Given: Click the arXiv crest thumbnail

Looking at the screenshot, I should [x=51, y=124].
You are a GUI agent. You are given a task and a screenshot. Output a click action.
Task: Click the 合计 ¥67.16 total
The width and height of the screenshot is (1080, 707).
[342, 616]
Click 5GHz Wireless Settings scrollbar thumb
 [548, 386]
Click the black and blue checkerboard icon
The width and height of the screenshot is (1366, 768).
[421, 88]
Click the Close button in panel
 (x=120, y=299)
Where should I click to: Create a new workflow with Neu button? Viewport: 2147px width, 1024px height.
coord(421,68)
══════════════════════════════
[Exercise goal]: For each line shown above, write an exact copy.

[Answer area]:
Given: Click the arXiv crest thumbnail

Looking at the screenshot, I should [x=51, y=124].
You are a GUI agent. You are given a task and a screenshot. Output a click action.
Task: Click the 合计 ¥67.16 total
The width and height of the screenshot is (1080, 707).
[342, 616]
Click 5GHz Wireless Settings scrollbar thumb
 [548, 386]
Click the black and blue checkerboard icon
The width and height of the screenshot is (1366, 768).
[421, 88]
Click the Close button in panel
 (x=120, y=299)
Where should I click to: Create a new workflow with Neu button? Viewport: 2147px width, 1024px height.
coord(421,68)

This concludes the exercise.